▶ Selected excerpt
· · · · ·

Wisconsin does little or no film business and is a poor comparison. The film business is an Industry which spend billions of dollars every year, not a fan page for stars. Seems like any new business is good business in these times of overall reduction in almost all industry in the USA. The Michigan film industry is around 4th in the country now in film production and growing at a time when all other industry has collapsed there. $10 million spent times a 2 factor equals $20 million new money spent in Missouri compared to 0 million if no one films there. That is just one project. Unfortunately the film business will not spend their billions in the USA without incentives as many countries have similar incentives and better exchange rates. Not all production crew and almost no vendors are from out of state on a movie. The rates for skilled local crew are not low paying unless you consider $10- $50 per hour low paying. Hiring local crew and building or adding to local infrastructure for filmmaking does add long lasting jobs and new business to the communities where film production occurs, just ask any crew person or vendor who does business with filmmakers. These local crew people and businesses spend locally, pay taxes locally, and own property and homes in the area they live. The film business is also very green and very low impact. I invite you to take a look at the Missouri Film Commission Production Guide and see how many Missouri based companies and crew people actually make a living in the film business-
Thank you for your time and consideration!

· · · · ·

▶ Records shown
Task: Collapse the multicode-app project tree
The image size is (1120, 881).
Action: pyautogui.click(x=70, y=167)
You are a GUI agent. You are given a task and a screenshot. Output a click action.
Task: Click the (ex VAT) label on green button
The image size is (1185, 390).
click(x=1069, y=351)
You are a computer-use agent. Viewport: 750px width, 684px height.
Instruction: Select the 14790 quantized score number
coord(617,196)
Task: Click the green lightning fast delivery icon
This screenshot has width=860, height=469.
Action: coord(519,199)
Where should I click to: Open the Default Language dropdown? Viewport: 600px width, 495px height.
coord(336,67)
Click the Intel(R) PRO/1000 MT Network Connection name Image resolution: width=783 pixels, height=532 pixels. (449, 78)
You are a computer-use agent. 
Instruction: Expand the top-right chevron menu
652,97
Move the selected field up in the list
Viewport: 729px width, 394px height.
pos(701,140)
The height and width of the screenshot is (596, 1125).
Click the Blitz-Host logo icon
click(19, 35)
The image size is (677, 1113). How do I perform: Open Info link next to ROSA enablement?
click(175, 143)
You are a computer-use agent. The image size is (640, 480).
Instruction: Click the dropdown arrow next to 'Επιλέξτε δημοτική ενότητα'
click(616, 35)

· · · · ·

▶ Problem 1
For the passage on film industry incentives, decide whether each statement below agrees with it. Answer yes or no, and quote the words of the passage that decide it.
(a) The Michigan film industry ranks around fourth in the country in film production.
(b) Most vendors on a movie come from out of state.
(c) The film business has a high impact on the environment.
▶ Problem 2
Carry on the passage on film industry incentives from the point where it stops.

▶ Response 1
(a) Yes: "The Michigan film industry is around 4th in the country now in film production"
(b) No: "Not all production crew and almost no vendors are from out of state on a movie."
(c) No: "The film business is also very green and very low impact."

▶ Response 2
(Report Comment)
Pam Garrett December 15, 2009 | 8:23 a.m.

Again, misleading information on the film credits.

The Missouri incentive has a CAP on credits. It's $4.5 Million cap per year. Not $4.5 million cap per film..
You are only seeing a portion of the picture. While films are in the state and do generate Sales Tax Revenue, they all generate revenue for in the communities they shoot in. 40 percent of a film's budget stays within the locale the shoot in.
Extra's make the state's Minimum Wage per hour, and they are short term jobs. Missouri has a quite a pool of seasoned Film Crew Professionals in this state, and our jobs are not low paying..You want a low paying job? Try working in a smaller community here and see if you can live on Minimum Wage when you have years of experience in your field even.
Missouri tends to want to live in the "Good Old Boy" days, when you help your friends instead of trying to breathe new life into a new industry.
These credits are transferable since they are meant to offset state taxes and most film production companies are not residents, they are just here short term to get their film shot. YOu are boosting HUGE corporations who buy these credits to offset their taxes so they don't have to pay as much to the state.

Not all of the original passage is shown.